À l’époque où Hubert était directeur, il était au courant de tous les échanges financiers pour l’Europe de l’Est, mais aussi des autres services. Peu à peu il s’était aperçu qu’à côté des transactions légales il en existait d’autres, plus discrètes,  substantielles et bien entendu délictueuses. Toutes ces opérations se faisaient à travers de sociétés-écrans par des mécanismes complexes et codés. L’informatique permettait ces transferts multiples et silencieux. Mais pour une personne avertie et experte comme l’était l’ex-directeur, ce silence pouvait parler. Hubert au fil des années avait réuni un dossier qui allait lui permettre d’agir.

****

Londres, le 24 novembre 2009

Le directeur financier entra dans le bureau de Sir James Andrew Halifax, vicomte de Forklok. Il était décomposé.

  • Que vous arrive-t-il mon bon Douglas ?
  • Une catastrophe, monsieur le président !
  • Soyez plus clair, je vous prie !
  • La Keyley Compagnie vient de perdre un milliard d’euros !
  • Vous plaisantez j’espère !
  • Hélas non !
  • Expliquez-vous !
  • Ce matin j’ai reçu des messages de nos comptes suisses, monégasques, des Îles Caïman. Aucun des virements programmés n’est arrivé. Plus grave encore ! Des ordres ont été envoyés pour vider les comptes !
  • Mais où est passé l’argent ?
  • Impossible de le savoir !

***

Deux hommes débarquèrent de l’avion à l’aéroport de Dubaï, le premier âgé d’une cinquantaine d’années Ernest Kayser et l’autre plus jeune Gabriel Vincent. Un Arabe les attendait avec une pancarte à leurs noms. Tous les trois s’installèrent dans une immense voiture américaine qui les conduisit à un embarcadère où les attendait une vedette rapide. Destination : une superbe propriété dans une île artificielle au large de l’Émirat.

***

Une foule importante se pressait à l’enterrement de Sir James Andrew Halifax, vicomte de Forklok. Il avait été retrouvé noyé dans sa baignoire.

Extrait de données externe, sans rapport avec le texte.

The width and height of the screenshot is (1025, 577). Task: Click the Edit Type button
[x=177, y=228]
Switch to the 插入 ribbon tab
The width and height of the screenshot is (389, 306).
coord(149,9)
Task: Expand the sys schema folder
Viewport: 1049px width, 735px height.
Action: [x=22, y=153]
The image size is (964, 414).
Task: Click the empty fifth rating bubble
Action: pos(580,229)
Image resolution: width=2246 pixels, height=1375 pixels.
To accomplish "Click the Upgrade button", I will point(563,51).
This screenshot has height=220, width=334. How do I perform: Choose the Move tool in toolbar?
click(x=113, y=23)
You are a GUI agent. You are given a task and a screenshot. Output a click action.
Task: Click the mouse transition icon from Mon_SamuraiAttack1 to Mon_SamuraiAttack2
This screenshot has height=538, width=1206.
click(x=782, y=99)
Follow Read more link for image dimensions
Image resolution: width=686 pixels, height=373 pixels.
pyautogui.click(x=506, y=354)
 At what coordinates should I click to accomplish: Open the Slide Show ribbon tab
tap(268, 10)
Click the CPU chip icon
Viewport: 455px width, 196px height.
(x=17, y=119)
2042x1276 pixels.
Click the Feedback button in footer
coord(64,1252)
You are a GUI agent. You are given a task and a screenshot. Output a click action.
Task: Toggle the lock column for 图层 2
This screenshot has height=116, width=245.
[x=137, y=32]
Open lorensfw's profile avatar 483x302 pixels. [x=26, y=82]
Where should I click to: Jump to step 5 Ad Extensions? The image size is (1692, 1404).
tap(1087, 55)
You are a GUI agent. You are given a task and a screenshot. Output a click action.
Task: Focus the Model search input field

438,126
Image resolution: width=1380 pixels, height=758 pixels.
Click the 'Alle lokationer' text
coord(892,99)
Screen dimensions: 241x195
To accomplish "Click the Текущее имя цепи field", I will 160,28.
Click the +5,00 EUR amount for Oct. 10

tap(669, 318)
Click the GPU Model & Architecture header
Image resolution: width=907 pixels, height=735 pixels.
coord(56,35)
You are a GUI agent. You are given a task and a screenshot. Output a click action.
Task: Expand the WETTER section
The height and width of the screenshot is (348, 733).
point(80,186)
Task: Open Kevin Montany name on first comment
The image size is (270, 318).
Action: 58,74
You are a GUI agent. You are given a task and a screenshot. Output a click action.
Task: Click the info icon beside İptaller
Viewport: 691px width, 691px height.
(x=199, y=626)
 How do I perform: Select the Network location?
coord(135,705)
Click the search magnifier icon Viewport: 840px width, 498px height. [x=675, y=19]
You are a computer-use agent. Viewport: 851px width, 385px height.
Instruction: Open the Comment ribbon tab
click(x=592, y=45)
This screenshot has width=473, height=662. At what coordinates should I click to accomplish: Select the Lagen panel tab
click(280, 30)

Les médecins avaient conclu à un malaise ayant entraîné la noyade.

C’était vraiment une série noire à la Keyley Compagnie : un directeur financier s’était pendu à son domicile. Sans doute en raison d’une dépression résultant du surmenage entraîné par les responsabilités de son poste…         

****

Hubert admirait les fonds marins. Avec Jacques ils étaient partis à une dizaine de kilomètres de la côte. Sa bouteille d’air arrivait à sa fin et il remonta se fiant au câble accroché à une bouée. La mer était déserte ! Pas un seul bateau…de tous côtés l’horizon était vide. Il comprit immédiatement. Il largua son équipement et commença à nager en se fiant à la position du soleil. Il nagea plusieurs heures sans apercevoir une seule embarcation. Il comprit que cet argent sale était maudit… Il allait le tuer comme il avait pourri Julien cet idéaliste.

****

Julien s’assit devant l’ordinateur. À lui la belle vie ! Il allait quitter Dubaï. Direction, la forêt amazonienne, un retour à la vie sauvage, son rêve de tous les jours, avec en plus de quoi s’assurer une opulence certaine… Il entra le code : rien. Nerveux il recommença, plusieurs fois. L’écran ne cessait d’afficher des messages d’erreurs. Il comprit qu’Hubert l’avait roulé…

****

Les agences de presse affichèrent l’information suivante :

« Un généreux donateur dont l’identité reste inconnue a fait virer sur les comptes de plusieurs associations caritatives un milliard d’euros »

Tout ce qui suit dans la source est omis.